I tried the Pre-release version.

I still get timeout errors.
I’ll send you a log file.

Just as a follow-up, and to potentially help other people who might read this…
My problem has been resolved, thanks mostly to Michael.

I found in one of my log files the following:
9/11/08 7:10:55 AM com.apple.SystemStarter[29] Stopping Cisco Systems VPN Driver
9/11/08 7:10:56 AM com.apple.SystemStarter[29] kextunload: unload kext /System/Library/Extensions/CiscoVPN.kext succeeded

the CiscoVPN thing made me worry that maybe it is interfering with the networking queue. So I uninstalled it (MacZapper).

Also, Michael gave me a new build which limits the number of simultaneous imports to one (default is 6).

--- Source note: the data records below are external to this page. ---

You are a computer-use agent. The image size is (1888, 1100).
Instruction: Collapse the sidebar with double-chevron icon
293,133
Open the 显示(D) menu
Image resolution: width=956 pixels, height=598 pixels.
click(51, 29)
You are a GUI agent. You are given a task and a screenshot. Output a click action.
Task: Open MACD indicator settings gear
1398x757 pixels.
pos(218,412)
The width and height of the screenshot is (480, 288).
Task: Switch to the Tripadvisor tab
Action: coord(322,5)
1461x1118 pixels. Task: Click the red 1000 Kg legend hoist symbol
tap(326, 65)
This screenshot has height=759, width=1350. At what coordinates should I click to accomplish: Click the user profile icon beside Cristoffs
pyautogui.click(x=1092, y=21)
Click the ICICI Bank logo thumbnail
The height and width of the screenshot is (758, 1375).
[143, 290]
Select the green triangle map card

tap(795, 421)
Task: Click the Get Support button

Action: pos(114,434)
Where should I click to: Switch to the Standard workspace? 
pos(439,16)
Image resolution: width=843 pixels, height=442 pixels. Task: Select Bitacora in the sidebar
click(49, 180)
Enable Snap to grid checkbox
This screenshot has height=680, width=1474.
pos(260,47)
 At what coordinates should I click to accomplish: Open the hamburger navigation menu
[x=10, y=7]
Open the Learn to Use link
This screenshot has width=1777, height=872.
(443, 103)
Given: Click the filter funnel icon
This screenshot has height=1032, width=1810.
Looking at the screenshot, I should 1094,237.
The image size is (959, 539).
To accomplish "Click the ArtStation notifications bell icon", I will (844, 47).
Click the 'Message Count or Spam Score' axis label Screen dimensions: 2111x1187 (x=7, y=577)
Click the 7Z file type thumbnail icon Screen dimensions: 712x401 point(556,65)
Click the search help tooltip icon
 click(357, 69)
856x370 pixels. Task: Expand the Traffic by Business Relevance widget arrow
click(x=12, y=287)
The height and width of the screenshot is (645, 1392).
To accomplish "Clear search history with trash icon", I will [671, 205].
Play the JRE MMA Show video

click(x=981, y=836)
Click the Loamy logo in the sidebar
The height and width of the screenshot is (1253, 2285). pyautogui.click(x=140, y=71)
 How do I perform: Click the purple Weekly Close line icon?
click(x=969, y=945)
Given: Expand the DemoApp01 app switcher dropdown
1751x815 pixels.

I was able to import about 8000 Webarchives in 3 separate sessions with <10 timeout errors combined.
I used eaglefiler 1.3.8-DR2.
I used preferences set to:
allow duplicates;
10x retries; this is a preference option he added to my build to re-try if there is a timeout.
turn off spotlight comments

My Conclusion:
The source of the excessive timeouts (and perhaps the internal error) was a combination of:

  1. too many simutaneous imports
  2. CiscoVPN client installed on my machine

Solving either one of these alone did not seem to fix the problem.

EagleFiler 1.4 includes some changes to reduce the number of simultaneous downloads and also to retry if there’s an error downloading a Web page.